-- START Provided records --

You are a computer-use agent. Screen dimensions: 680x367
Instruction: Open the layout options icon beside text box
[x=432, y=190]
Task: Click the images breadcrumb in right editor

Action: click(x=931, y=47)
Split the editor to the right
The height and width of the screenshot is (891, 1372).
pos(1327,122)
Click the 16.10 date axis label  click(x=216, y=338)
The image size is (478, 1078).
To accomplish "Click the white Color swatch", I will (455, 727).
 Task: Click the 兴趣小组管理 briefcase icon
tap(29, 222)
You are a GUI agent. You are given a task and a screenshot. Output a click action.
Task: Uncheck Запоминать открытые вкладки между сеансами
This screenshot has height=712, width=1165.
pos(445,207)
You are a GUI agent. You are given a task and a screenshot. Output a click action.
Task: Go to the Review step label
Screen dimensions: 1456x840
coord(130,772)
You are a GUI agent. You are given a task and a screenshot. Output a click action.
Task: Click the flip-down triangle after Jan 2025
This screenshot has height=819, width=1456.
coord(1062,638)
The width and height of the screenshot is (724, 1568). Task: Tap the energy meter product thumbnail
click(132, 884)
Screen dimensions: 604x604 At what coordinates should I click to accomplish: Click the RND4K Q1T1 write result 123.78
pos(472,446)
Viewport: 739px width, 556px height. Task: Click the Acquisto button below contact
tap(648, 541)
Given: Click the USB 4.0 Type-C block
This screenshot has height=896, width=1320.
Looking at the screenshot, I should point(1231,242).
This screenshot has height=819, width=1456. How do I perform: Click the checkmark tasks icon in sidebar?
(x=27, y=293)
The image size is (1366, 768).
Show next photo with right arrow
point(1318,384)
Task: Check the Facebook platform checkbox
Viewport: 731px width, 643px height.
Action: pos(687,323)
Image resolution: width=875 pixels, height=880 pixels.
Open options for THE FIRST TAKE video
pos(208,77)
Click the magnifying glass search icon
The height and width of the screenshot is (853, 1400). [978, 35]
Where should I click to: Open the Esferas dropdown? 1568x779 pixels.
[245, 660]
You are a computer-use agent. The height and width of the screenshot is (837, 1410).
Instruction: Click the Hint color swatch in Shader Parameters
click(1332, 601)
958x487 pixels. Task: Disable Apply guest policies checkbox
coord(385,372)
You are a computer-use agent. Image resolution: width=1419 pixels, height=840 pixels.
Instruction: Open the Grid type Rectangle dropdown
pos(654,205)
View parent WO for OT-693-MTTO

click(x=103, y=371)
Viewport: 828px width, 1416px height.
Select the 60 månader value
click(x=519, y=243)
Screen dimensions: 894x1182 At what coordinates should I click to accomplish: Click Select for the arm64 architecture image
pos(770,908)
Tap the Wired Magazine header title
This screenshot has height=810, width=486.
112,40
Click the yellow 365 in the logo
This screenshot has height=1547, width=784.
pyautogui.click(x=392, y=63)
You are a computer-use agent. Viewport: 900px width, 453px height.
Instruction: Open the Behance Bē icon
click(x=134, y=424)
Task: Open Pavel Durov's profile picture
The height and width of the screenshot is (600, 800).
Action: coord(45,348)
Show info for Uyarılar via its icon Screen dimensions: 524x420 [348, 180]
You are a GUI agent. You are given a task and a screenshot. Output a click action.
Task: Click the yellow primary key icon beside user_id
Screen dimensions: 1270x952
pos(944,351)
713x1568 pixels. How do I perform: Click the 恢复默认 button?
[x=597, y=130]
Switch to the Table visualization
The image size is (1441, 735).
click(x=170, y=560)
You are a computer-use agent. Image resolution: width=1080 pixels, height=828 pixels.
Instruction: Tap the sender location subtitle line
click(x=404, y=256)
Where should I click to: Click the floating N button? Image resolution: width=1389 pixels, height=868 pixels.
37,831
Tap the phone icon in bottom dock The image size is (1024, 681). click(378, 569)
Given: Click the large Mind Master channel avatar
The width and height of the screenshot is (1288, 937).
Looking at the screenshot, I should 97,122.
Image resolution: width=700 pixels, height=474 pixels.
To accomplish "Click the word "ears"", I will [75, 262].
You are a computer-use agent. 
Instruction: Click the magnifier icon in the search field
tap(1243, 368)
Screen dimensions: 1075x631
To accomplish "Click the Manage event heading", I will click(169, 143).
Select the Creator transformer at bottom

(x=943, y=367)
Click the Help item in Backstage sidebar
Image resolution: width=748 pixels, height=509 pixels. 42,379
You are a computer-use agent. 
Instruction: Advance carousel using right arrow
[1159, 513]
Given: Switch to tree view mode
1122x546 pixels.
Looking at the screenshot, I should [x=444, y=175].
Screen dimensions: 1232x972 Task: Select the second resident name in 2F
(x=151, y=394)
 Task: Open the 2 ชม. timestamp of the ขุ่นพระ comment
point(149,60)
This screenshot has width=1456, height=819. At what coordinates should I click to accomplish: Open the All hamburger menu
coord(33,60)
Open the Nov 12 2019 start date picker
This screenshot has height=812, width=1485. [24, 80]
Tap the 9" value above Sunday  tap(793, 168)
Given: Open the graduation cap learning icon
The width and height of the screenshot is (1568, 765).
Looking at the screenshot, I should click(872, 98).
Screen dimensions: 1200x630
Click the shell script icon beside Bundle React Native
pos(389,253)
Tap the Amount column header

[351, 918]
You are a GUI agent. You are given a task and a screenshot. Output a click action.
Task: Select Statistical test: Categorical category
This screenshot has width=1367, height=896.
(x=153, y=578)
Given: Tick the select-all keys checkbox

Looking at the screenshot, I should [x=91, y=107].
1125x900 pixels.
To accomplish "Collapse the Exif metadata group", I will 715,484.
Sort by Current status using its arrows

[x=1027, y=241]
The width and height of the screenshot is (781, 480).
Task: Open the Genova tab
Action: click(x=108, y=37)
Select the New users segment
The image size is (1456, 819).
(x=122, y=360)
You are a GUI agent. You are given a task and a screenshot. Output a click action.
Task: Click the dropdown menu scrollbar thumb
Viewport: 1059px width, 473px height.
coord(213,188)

-- END Provided records --

» **Required work**
Rewrite the records above as a JSON list of strings, one string per line, omitting blank lines.

» **Exercise response**
[
  "You are a computer-use agent. Screen dimensions: 680x367",
  "Instruction: Open the layout options icon beside text box",
  "[x=432, y=190]",
  "Task: Click the images breadcrumb in right editor",
  "Action: click(x=931, y=47)",
  "Split the editor to the right",
  "The height and width of the screenshot is (891, 1372).",
  "pos(1327,122)",
  "Click the 16.10 date axis label  click(x=216, y=338)",
  "The image size is (478, 1078).",
  "To accomplish \"Click the white Color swatch\", I will (455, 727).",
  " Task: Click the 兴趣小组管理 briefcase icon",
  "tap(29, 222)",
  "You are a GUI agent. You are given a task and a screenshot. Output a click action.",
  "Task: Uncheck Запоминать открытые вкладки между сеансами",
  "This screenshot has height=712, width=1165.",
  "pos(445,207)",
  "You are a GUI agent. You are given a task and a screenshot. Output a click action.",
  "Task: Go to the Review step label",
  "Screen dimensions: 1456x840",
  "coord(130,772)",
  "You are a GUI agent. You are given a task and a screenshot. Output a click action.",
  "Task: Click the flip-down triangle after Jan 2025",
  "This screenshot has height=819, width=1456.",
  "coord(1062,638)",
  "The width and height of the screenshot is (724, 1568). Task: Tap the energy meter product thumbnail",
  "click(132, 884)",
  "Screen dimensions: 604x604 At what coordinates should I click to accomplish: Click the RND4K Q1T1 write result 123.78",
  "pos(472,446)",
  "Viewport: 739px width, 556px height. Task: Click the Acquisto button below contact",
  "tap(648, 541)",
  "Given: Click the USB 4.0 Type-C block",
  "This screenshot has height=896, width=1320.",
  "Looking at the screenshot, I should point(1231,242).",
  "This screenshot has height=819, width=1456. How do I perform: Click the checkmark tasks icon in sidebar?",
  "(x=27, y=293)",
  "The image size is (1366, 768).",
  "Show next photo with right arrow",
  "point(1318,384)",
  "Task: Check the Facebook platform checkbox",
  "Viewport: 731px width, 643px height.",
  "Action: pos(687,323)",
  "Image resolution: width=875 pixels, height=880 pixels.",
  "Open options for THE FIRST TAKE video",
  "pos(208,77)",
  "Click the magnifying glass search icon",
  "The height and width of the screenshot is (853, 1400). [978, 35]",
  "Where should I click to: Open the Esferas dropdown? 1568x779 pixels.",
  "[245, 660]",
  "You are a computer-use agent. The height and width of the screenshot is (837, 1410).",
  "Instruction: Click the Hint color swatch in Shader Parameters",
  "click(1332, 601)",
  "958x487 pixels. Task: Disable Apply guest policies checkbox",
  "coord(385,372)",
  "You are a computer-use agent. Image resolution: width=1419 pixels, height=840 pixels.",
  "Instruction: Open the Grid type Rectangle dropdown",
  "pos(654,205)",
  "View parent WO for OT-693-MTTO",
  "click(x=103, y=371)",
  "Viewport: 828px width, 1416px height.",
  "Select the 60 månader value",
  "click(x=519, y=243)",
  "Screen dimensions: 894x1182 At what coordinates should I click to accomplish: Click Select for the arm64 architecture image",
  "pos(770,908)",
  "Tap the Wired Magazine header title",
  "This screenshot has height=810, width=486.",
  "112,40",
  "Click the yellow 365 in the logo",
  "This screenshot has height=1547, width=784.",
  "pyautogui.click(x=392, y=63)",
  "You are a computer-use agent. Viewport: 900px width, 453px height.",
  "Instruction: Open the Behance Bē icon",
  "click(x=134, y=424)",
  "Task: Open Pavel Durov's profile picture",
  "The height and width of the screenshot is (600, 800).",
  "Action: coord(45,348)",
  "Show info for Uyarılar via its icon Screen dimensions: 524x420 [348, 180]",
  "You are a GUI agent. You are given a task and a screenshot. Output a click action.",
  "Task: Click the yellow primary key icon beside user_id",
  "Screen dimensions: 1270x952",
  "pos(944,351)",
  "713x1568 pixels. How do I perform: Click the 恢复默认 button?",
  "[x=597, y=130]",
  "Switch to the Table visualization",
  "The image size is (1441, 735).",
  "click(x=170, y=560)",
  "You are a computer-use agent. Image resolution: width=1080 pixels, height=828 pixels.",
  "Instruction: Tap the sender location subtitle line",
  "click(x=404, y=256)",
  "Where should I click to: Click the floating N button? Image resolution: width=1389 pixels, height=868 pixels.",
  "37,831",
  "Tap the phone icon in bottom dock The image size is (1024, 681). click(378, 569)",
  "Given: Click the large Mind Master channel avatar",
  "The width and height of the screenshot is (1288, 937).",
  "Looking at the screenshot, I should 97,122.",
  "Image resolution: width=700 pixels, height=474 pixels.",
  "To accomplish \"Click the word \"ears\"\", I will [75, 262].",
  "You are a computer-use agent. ",
  "Instruction: Click the magnifier icon in the search field",
  "tap(1243, 368)",
  "Screen dimensions: 1075x631",
  "To accomplish \"Click the Manage event heading\", I will click(169, 143).",
  "Select the Creator transformer at bottom",
  "(x=943, y=367)",
  "Click the Help item in Backstage sidebar",
  "Image resolution: width=748 pixels, height=509 pixels. 42,379",
  "You are a computer-use agent. ",
  "Instruction: Advance carousel using right arrow",
  "[1159, 513]",
  "Given: Switch to tree view mode",
  "1122x546 pixels.",
  "Looking at the screenshot, I should [x=444, y=175].",
  "Screen dimensions: 1232x972 Task: Select the second resident name in 2F",
  "(x=151, y=394)",
  " Task: Open the 2 ชม. timestamp of the ขุ่นพระ comment",
  "point(149,60)",
  "This screenshot has width=1456, height=819. At what coordinates should I click to accomplish: Open the All hamburger menu",
  "coord(33,60)",
  "Open the Nov 12 2019 start date picker",
  "This screenshot has height=812, width=1485. [24, 80]",
  "Tap the 9\" value above Sunday  tap(793, 168)",
  "Given: Open the graduation cap learning icon",
  "The width and height of the screenshot is (1568, 765).",
  "Looking at the screenshot, I should click(872, 98).",
  "Screen dimensions: 1200x630",
  "Click the shell script icon beside Bundle React Native",
  "pos(389,253)",
  "Tap the Amount column header",
  "[351, 918]",
  "You are a GUI agent. You are given a task and a screenshot. Output a click action.",
  "Task: Select Statistical test: Categorical category",
  "This screenshot has width=1367, height=896.",
  "(x=153, y=578)",
  "Given: Tick the select-all keys checkbox",
  "Looking at the screenshot, I should [x=91, y=107].",
  "1125x900 pixels.",
  "To accomplish \"Collapse the Exif metadata group\", I will 715,484.",
  "Sort by Current status using its arrows",
  "[x=1027, y=241]",
  "The width and height of the screenshot is (781, 480).",
  "Task: Open the Genova tab",
  "Action: click(x=108, y=37)",
  "Select the New users segment",
  "The image size is (1456, 819).",
  "(x=122, y=360)",
  "You are a GUI agent. You are given a task and a screenshot. Output a click action.",
  "Task: Click the dropdown menu scrollbar thumb",
  "Viewport: 1059px width, 473px height.",
  "coord(213,188)"
]